Task to complete:
Copy the part of the material that starts with the line containing "Given: Click the refresh" and ends with the line containing "Action: tap(279, 218)", word for word. Include both of those lines.

[Entries for finding text and elements]
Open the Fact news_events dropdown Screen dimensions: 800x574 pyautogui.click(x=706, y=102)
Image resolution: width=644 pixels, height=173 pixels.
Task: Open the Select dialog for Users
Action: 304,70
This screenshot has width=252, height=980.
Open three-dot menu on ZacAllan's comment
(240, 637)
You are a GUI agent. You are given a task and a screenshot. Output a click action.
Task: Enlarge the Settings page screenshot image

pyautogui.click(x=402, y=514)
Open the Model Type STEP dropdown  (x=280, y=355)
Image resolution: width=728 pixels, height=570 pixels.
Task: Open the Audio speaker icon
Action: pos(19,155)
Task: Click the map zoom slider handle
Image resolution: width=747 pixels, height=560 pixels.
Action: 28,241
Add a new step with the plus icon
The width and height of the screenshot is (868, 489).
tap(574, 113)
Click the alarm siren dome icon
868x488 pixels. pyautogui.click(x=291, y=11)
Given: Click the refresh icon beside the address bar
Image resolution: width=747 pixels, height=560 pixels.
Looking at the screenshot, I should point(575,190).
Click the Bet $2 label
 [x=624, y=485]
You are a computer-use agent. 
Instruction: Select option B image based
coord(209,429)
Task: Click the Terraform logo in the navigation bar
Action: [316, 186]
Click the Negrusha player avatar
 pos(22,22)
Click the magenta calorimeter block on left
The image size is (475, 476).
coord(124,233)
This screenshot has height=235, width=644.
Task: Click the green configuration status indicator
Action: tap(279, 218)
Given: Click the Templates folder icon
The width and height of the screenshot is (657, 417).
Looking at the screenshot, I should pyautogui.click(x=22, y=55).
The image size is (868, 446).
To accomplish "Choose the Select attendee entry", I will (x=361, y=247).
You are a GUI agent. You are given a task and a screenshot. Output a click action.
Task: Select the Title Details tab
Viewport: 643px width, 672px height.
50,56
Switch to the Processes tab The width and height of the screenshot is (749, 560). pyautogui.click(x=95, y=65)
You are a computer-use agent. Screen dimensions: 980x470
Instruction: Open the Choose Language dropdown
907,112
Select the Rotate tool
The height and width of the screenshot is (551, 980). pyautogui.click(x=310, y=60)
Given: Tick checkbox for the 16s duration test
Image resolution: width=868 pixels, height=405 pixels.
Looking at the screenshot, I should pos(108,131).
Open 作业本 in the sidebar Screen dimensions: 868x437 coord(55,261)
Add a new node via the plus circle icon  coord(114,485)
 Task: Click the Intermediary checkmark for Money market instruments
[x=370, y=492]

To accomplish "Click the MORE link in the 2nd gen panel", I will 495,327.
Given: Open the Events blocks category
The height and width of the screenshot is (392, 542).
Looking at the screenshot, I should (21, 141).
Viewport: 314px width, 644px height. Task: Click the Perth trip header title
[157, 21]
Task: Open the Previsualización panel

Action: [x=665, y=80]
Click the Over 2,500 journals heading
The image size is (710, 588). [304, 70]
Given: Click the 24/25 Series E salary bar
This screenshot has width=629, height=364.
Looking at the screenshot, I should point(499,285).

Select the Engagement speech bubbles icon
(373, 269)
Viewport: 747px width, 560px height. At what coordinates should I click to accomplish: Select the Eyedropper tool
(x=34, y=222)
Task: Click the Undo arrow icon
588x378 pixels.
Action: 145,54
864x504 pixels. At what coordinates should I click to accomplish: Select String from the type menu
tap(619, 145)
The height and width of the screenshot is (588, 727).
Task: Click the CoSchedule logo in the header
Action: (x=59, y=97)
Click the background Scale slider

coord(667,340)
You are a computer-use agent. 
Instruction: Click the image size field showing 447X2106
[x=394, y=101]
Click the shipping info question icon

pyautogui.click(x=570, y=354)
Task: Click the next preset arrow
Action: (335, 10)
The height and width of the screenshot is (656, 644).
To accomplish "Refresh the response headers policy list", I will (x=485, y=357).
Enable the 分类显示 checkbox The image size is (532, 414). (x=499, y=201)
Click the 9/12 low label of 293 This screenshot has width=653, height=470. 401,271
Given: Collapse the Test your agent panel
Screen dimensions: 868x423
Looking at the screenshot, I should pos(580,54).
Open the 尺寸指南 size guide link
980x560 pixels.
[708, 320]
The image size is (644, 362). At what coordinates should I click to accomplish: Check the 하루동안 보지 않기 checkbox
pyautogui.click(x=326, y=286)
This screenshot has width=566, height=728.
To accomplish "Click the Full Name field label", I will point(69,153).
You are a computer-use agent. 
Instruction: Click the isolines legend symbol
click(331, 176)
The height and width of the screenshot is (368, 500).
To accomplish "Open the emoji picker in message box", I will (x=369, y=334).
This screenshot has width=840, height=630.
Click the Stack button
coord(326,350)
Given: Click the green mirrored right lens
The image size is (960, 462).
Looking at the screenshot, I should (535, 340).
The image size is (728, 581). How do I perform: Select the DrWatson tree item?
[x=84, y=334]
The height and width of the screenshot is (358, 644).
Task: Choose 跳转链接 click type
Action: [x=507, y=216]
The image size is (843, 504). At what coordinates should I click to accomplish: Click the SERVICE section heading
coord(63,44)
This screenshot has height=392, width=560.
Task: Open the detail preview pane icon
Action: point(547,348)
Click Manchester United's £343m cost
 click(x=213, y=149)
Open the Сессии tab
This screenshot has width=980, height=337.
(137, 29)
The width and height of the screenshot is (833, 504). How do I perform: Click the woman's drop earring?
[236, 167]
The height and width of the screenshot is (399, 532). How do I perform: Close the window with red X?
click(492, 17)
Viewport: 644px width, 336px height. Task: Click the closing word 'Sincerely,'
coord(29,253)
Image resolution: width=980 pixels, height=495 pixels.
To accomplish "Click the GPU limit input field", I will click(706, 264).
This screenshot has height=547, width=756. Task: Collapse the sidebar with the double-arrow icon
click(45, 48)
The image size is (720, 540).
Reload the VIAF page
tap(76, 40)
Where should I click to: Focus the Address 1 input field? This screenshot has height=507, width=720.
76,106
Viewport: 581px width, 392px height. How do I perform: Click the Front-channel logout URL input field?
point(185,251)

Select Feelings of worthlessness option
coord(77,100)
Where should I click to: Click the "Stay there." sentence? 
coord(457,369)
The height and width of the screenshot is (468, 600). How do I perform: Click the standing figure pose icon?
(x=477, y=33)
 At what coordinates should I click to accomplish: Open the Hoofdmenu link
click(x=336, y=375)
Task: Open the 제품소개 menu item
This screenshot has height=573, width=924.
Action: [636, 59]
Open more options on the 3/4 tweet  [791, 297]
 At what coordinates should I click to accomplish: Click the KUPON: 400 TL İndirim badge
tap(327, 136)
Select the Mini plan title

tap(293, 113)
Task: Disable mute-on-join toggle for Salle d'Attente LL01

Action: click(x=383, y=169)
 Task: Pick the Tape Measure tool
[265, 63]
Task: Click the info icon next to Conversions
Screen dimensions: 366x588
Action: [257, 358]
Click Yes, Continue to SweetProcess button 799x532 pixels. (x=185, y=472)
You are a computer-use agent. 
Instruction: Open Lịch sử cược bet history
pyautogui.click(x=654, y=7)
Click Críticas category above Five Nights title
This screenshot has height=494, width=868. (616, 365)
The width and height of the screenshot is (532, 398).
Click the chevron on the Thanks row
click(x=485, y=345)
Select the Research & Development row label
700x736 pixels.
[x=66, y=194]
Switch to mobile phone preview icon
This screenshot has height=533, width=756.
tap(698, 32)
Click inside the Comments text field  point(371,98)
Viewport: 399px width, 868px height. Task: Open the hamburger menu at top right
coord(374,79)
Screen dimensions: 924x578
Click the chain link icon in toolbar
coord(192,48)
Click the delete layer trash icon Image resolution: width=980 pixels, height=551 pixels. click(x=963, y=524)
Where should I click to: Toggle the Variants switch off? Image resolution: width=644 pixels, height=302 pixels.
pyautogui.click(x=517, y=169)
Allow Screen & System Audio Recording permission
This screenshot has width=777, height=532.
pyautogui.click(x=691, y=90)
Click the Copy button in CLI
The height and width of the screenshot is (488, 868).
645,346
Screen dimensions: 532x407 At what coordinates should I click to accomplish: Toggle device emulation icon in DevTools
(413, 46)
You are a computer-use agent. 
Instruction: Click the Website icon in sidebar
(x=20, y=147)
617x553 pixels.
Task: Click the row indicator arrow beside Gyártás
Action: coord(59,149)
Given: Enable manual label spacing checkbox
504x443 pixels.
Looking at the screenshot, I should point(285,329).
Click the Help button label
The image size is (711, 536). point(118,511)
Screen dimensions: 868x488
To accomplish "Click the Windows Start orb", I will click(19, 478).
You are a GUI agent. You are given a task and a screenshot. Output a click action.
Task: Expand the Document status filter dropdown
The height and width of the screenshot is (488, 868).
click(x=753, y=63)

Task result:
Given: Click the refresh icon beside the address bar
Image resolution: width=747 pixels, height=560 pixels.
Looking at the screenshot, I should point(575,190).
Click the Bet $2 label
 [x=624, y=485]
You are a computer-use agent. 
Instruction: Select option B image based
coord(209,429)
Task: Click the Terraform logo in the navigation bar
Action: [316, 186]
Click the Negrusha player avatar
 pos(22,22)
Click the magenta calorimeter block on left
The image size is (475, 476).
coord(124,233)
This screenshot has height=235, width=644.
Task: Click the green configuration status indicator
Action: tap(279, 218)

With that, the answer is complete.